Key focus areas driving effective carbon markets in Canada:
- Benchmark review: How the federal benchmark can be revised to ensure that industrial carbon pricing systems provide the right incentives for emissions reductions, clean technology investment and competitiveness – both now and in the future.
- Market effectiveness: How carbon markets can be designed to maintain robust demand and credible pricing, including mechanisms to avoid credit oversupply, strengthen predictability and enhance transparency.
- Flexibility and stringency: How to maintain jurisdictional flexibility so that provinces and territories can tailor their respective systems while ensuring minimum standards are sufficiently stringent and aligned with national decarbonization pathways.
The discussion paper seeks feedback on opportunities to strengthen carbon pricing and carbon markets so that they deliver clearer investment incentives, stronger long-term price signals and sustained competitiveness for Canadian industry. It also outlines specific questions regarding design options, such as coverage of activities, price stability mechanisms and how performance standards and crediting approaches influence investment decisions.
What does this mean for provinces with their own industrial carbon pricing system?
This engagement signals that meeting the federal benchmark will increasingly require jurisdictions to demonstrate that their systems function as effective markets and not simply that they comply on paper. While provinces and territories will retain flexibility over design, the federal government is signalling higher expectations around durable price signals, healthy credit markets, and demonstrable investment impacts.
Over time, jurisdictions may be expected to adjust areas such as stringency trajectories, credit supply and banking rules, or compliance pathways if systems are found to weaken investment incentives or undermine market credibility, reflecting a clear shift toward using carbon pricing as an instrument of industrial and competitiveness policy.
This is an open consultation process, with submissions due on January 30, 2026. An informational webinar has also been scheduled and will take place on January 6th.
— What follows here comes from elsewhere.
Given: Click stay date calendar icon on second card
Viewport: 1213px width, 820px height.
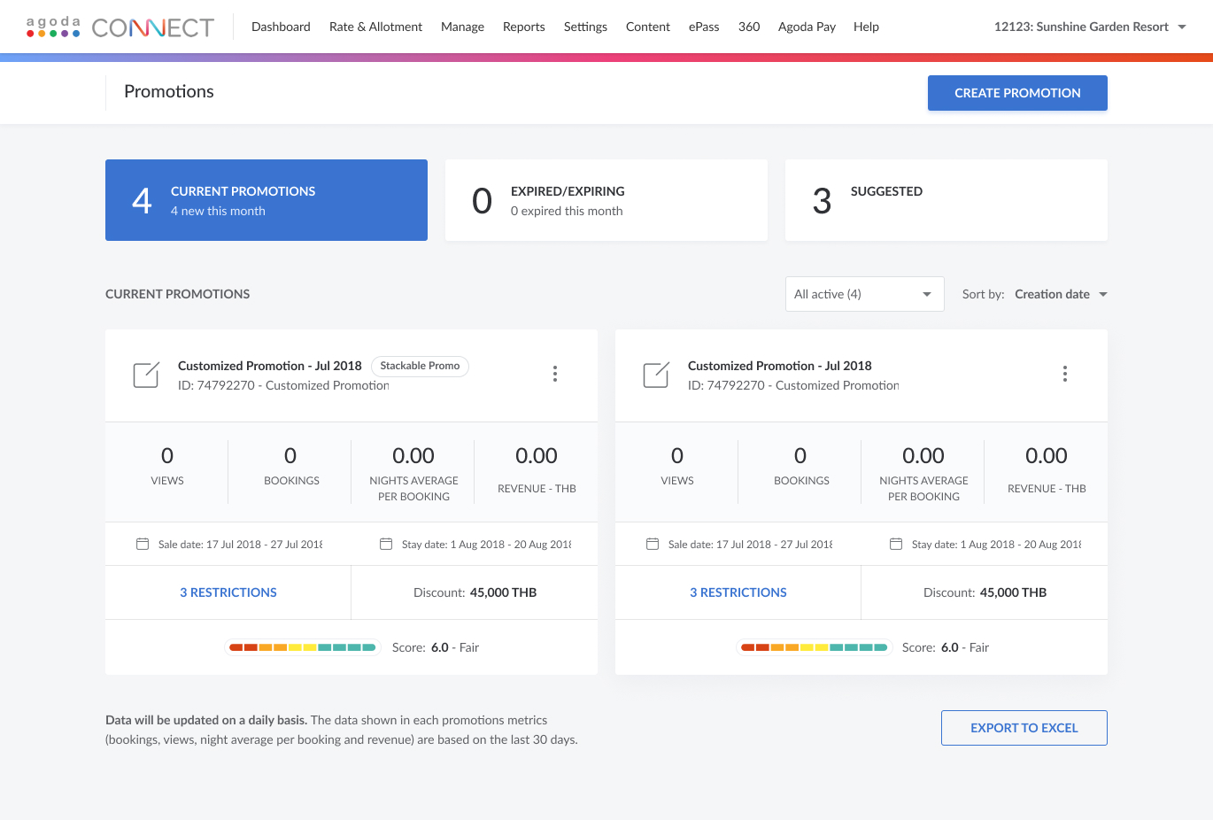Looking at the screenshot, I should [896, 544].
Sustainable Finance Policy Momentum
Alongside carbon market engagement, the federal government is also advancing work to establish Canadian sustainable investment guidelines (a sustainable finance taxonomy). These guidelines are intended to create credible, science-based classifications of “green” and “transition” activities that align with global standards and enhance the transparency and credibility of climate-aligned capital in Canada.
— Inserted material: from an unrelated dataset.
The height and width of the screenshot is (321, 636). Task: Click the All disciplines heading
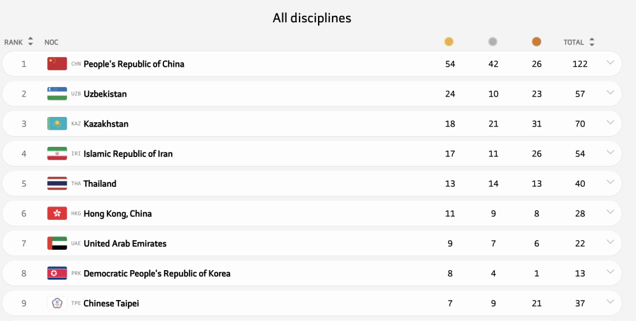312,18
This initiative is part of the broader effort to:
- Mobilize private capital toward low-carbon infrastructure and technologies,
- Support investor confidence through common definitions and comparability, and
- Align Canadian markets with global sustainable finance practices.
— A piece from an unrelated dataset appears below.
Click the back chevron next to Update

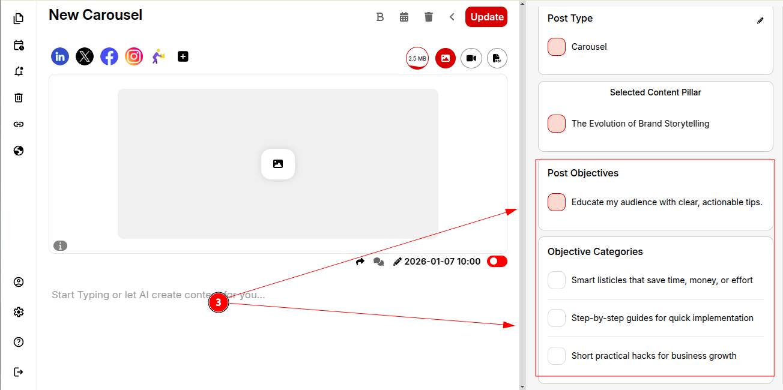pos(452,17)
A credible sustainable finance framework will have real implications for capital allocation, affecting cost of capital, investor access, disclosure expectations, and the competitive positioning of Canadian firms engaging in climate transition strategies.
In summary, Canada is actively repositioning carbon pricing and sustainable finance as foundational pillars of industrial competitiveness and capital market strategy, not just climate compliance tools. For Sussex clients, proactive engagement and strategy alignment with these evolving frameworks will be critical for managing risk, capturing investment flows, and optimizing long-term competitiveness in a rapidly decarbonizing global economy.